Arda-Pirincci P. , Sacan O. , Ozal-Coskun C., Aykol-Celik G., Karabulut-Bulan O. , Yanardag R. , ...More

Human & experimental toxicology, vol.39, pp.423-432, 2020 (Journal Indexed in SCI Expanded) identifier identifier identifier

  • Publication Type: Article / Article
  • Volume: 39
  • Publication Date: 2020
  • Doi Number: 10.1177/0960327119891224
  • Title of Journal : Human & experimental toxicology
  • Page Numbers: pp.423-432


Galectin-1 is an important mediator that regulates the T-cell-mediated immune response.

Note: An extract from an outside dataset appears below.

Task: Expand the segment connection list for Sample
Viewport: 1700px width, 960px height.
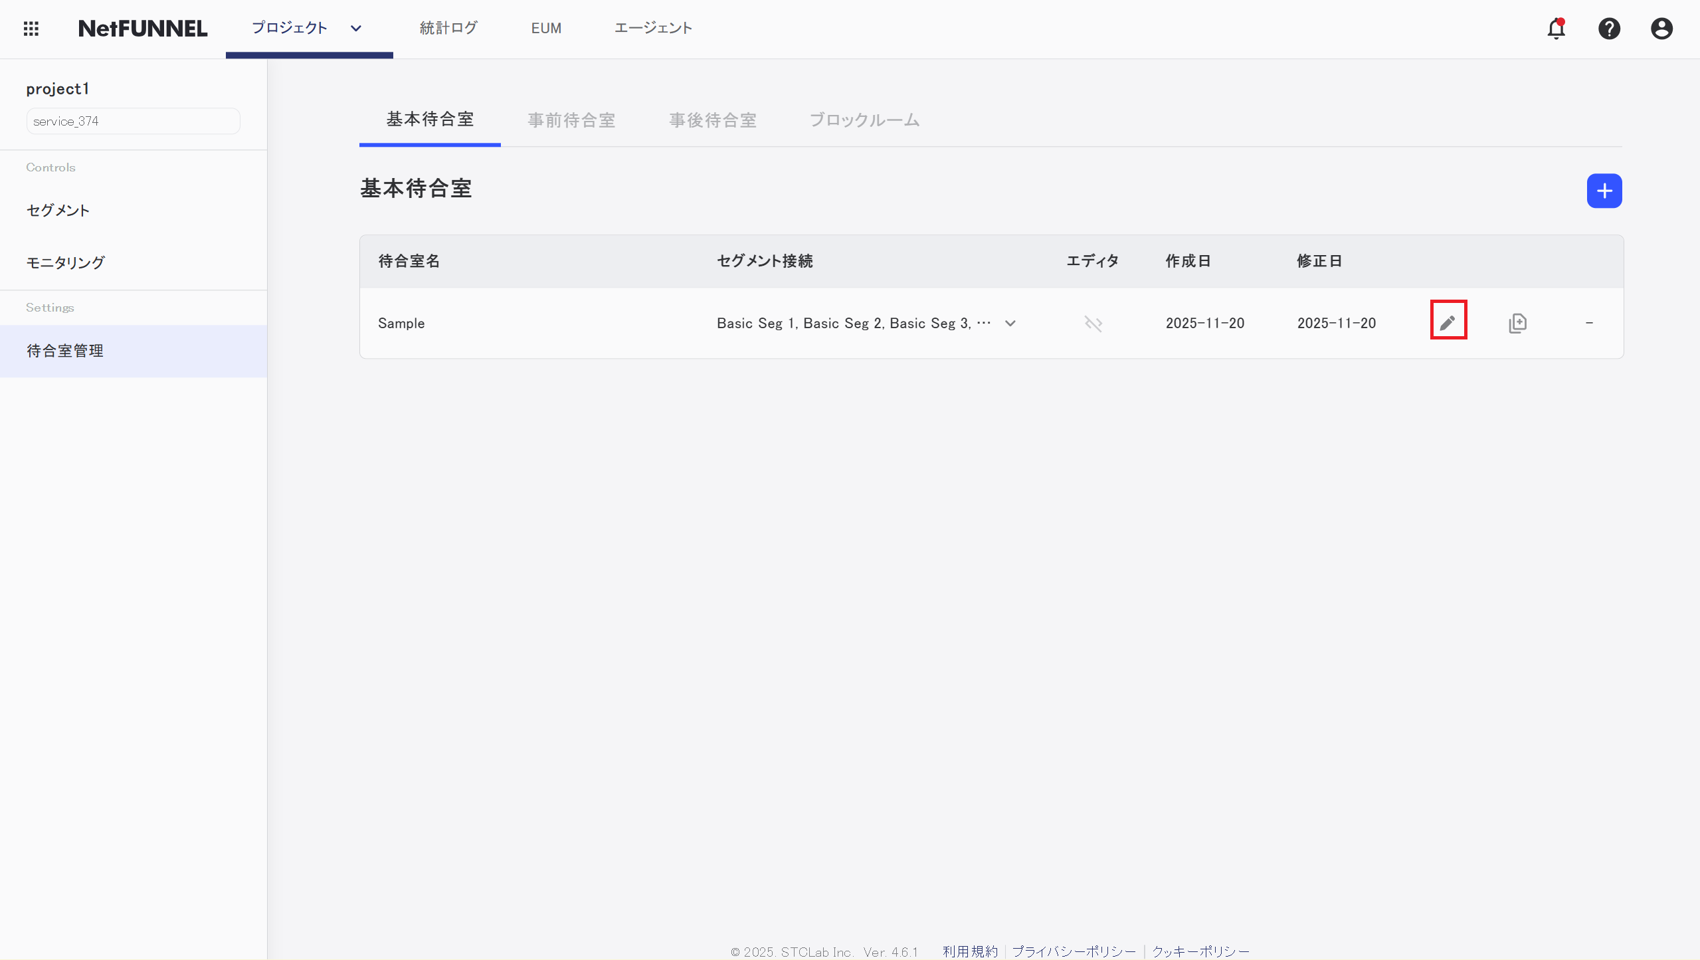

It has many other biological functions such as cell growth, immunomodulation, and wound healing. The aim of this study was to reveal the role of galectin-1 on liver morphology, cell proliferation, apoptosis, inflammatory and anti-inflammatory mediators, oxidative stress, and antioxidant system in colitis-mediated hepatotoxicity induced by dextran sulfate sodium (DSS). In the present study, adult mice were divided into four groups: The control group intraperitoneally injected with phosphate buffer saline (I), the group which was orally administered with DSS (II), the control group which was injected with galectin-1 (III), and the group which was given DSS and galectin-1 (IV). DSS administration caused degenerative changes and diffuse necrotic damage, an increase in caspase-3 and cyclooxygenase-2 expression, the levels of lipid peroxidation and tumor necrosis factor-alpha, lactate dehydrogenase, and myeloperoxidase activities, and a decrease in cell proliferation, interleukin-10 levels, and antioxidant system parameters in liver tissues. Treatment of DSS group with galectin-1 reversed these effects and prevented liver damage. This study showed that galectin-1 has proliferative, antiapoptotic, anti-inflammatory, and antioxidant effects against DSS-induced liver injury in mice. It is expected considering all results of this study that galectin-1 may be useful as a protective agent against liver toxicity.